The "size" and "virtual size" describe the amount of disk space used by a container. Let me try and explain:

When starting a container, the image that the container is started from is mounted read-only. On top of that, a writable layer is mounted, in which any changes made to the container are written.

The read-only layers of an image can be shared between any container that is started from the same image, whereas the "writable" layer is unique per container (because: you don't want changes made in container "a" to appear in container "b" smile)

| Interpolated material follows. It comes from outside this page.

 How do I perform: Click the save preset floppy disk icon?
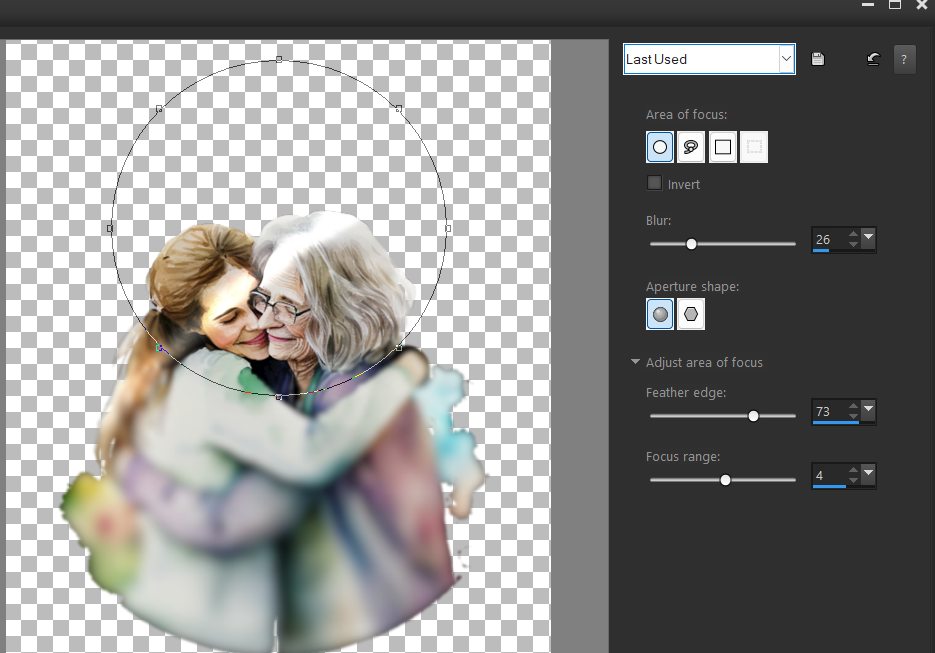tap(818, 59)
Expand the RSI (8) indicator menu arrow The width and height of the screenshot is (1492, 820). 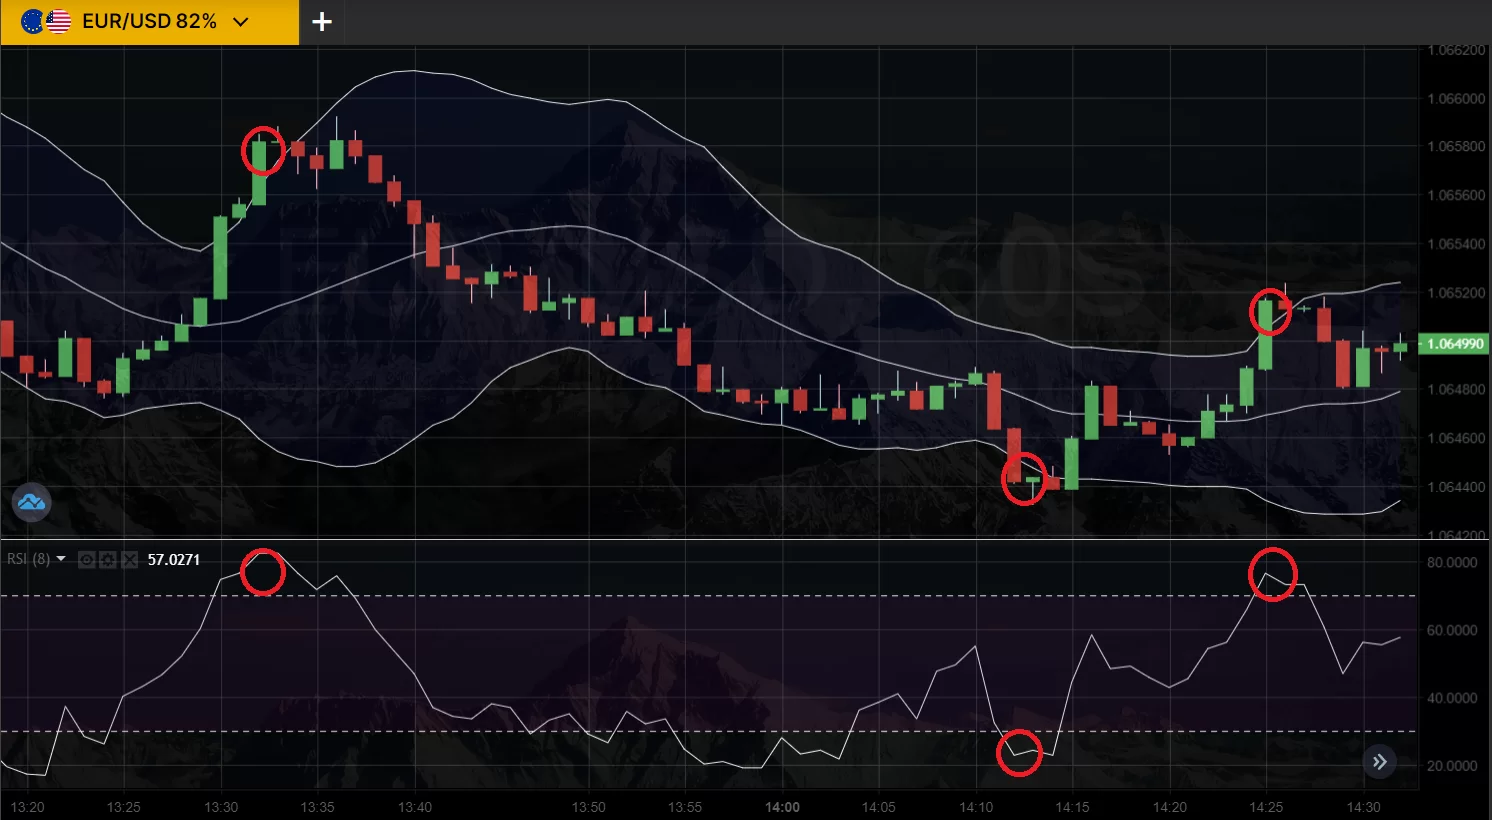coord(62,559)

Back to the docker ps -s output;

The "size" information shows the amount of data (on disk) that is used for the writable layer of each container The "virtual size" is the total amount of disk-space used for the read-only image data used by the container and the writable layer. The reason it's named "virtual size", is that (as described earlier), the disk space for the read-only layer(s) can be shared between containers, so only take up disk space once (perhaps a different name ("shared" size?) would have been better in hindsight, but naming is hard :) ). edit: virtual actually shows the combined size of the readonly layer (the image), and the writable layer of the container.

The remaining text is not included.